**THE TASKS**
**a.** Offset every coordinate in the answers by 115 and reproduce the entries from the line containing "You are a GUI" through the end of the entries, requests included. Omit the pictures.
**b.** Resume the passage on the 2018 incentive program from where it stops.

**EXCERPT PROVIDED**
The 2018 Program includes, among other provisions, termination and clawback provisions.
The description of the 2018 Program contained herein is a summary of the material terms of the 2018 Program, does not purport to be complete, and is qualified in its entirety by reference to the 2018 Program, which is attached to this Current Report on Form 8-K as Exhibit 10.1 and incorporated herein by reference.
Performance Stock Units and Restricted Stock Units
Also on February 27, 2018, the Committee approved terms and conditions for additional incentive grants of performance stock units and restricted stock units for certain of the Company’s senior officers pursuant to the Plan. Two types of performance stock units were awarded: (1) performance stock units subject to the Company’s ROIC performance and (2) performance stock units subject to the Company’s Earnings Per Share (“EPS”) performance.
The 2018 performance stock units tied to ROIC provide that the number of performance stock units that will be earned will be based on whether and to what extent ROIC performance goals for 2018 are satisfied, and that any earned performance stock units will vest on March 1, 2020. The Company’s ROIC (as it may be adjusted) for fiscal 2018 must be 30% in order for the target number of ROIC performance stock units to be earned, and must be 45% for fiscal 2018 for the maximum number of ROIC performance stock units to be earned, which maximum amount is 400% of the target number of ROIC performance stock units.

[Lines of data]
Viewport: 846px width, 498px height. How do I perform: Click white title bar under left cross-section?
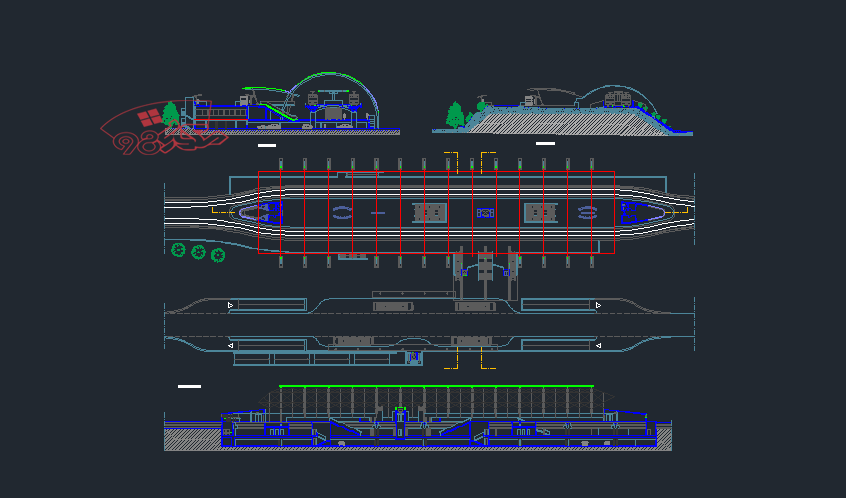(266, 146)
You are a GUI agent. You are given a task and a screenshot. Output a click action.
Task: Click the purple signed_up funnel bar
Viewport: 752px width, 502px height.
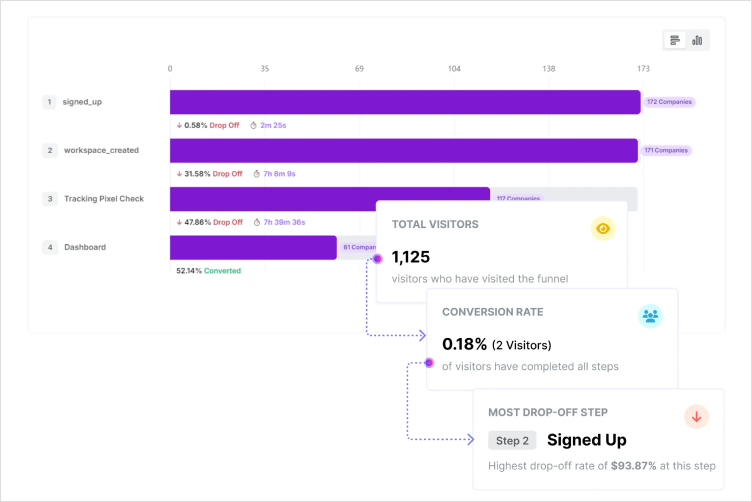pyautogui.click(x=404, y=102)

**ANSWER SET**
**a.**
You are a GUI agent. You are given a task and a screenshot. Output a click action.
Task: Click the purple signed_up funnel bar
Viewport: 752px width, 502px height.
pyautogui.click(x=519, y=217)

**b.**
The 2018 performance stock units tied to EPS provide that the number of performance stock units that will be earned will be based on whether and to what extent cumulative growth of adjusted EPS exceeds a benchmark determined by the Committee over the two-year performance period of 2018-2019, and that any earned performance stock units will vest on March 1, 2021. The number of EPS performance stock units that can be earned is: (i) if a threshold annualized growth percentage of approximately 7% is achieved, 50% of the target number of performance stock units will be earned; (ii) if a target annualized growth percentage of approximately 14% is achieved, 100% of the target number of performance stock units will be earned; and (iii) if a maximum annualized growth percentage of approximately 22% is achieved, 150% of the target number of performance stock units will be earned.
The 2018 restricted stock units vest over a 3-year period, with one-third vesting each year on the anniversary of the grant date.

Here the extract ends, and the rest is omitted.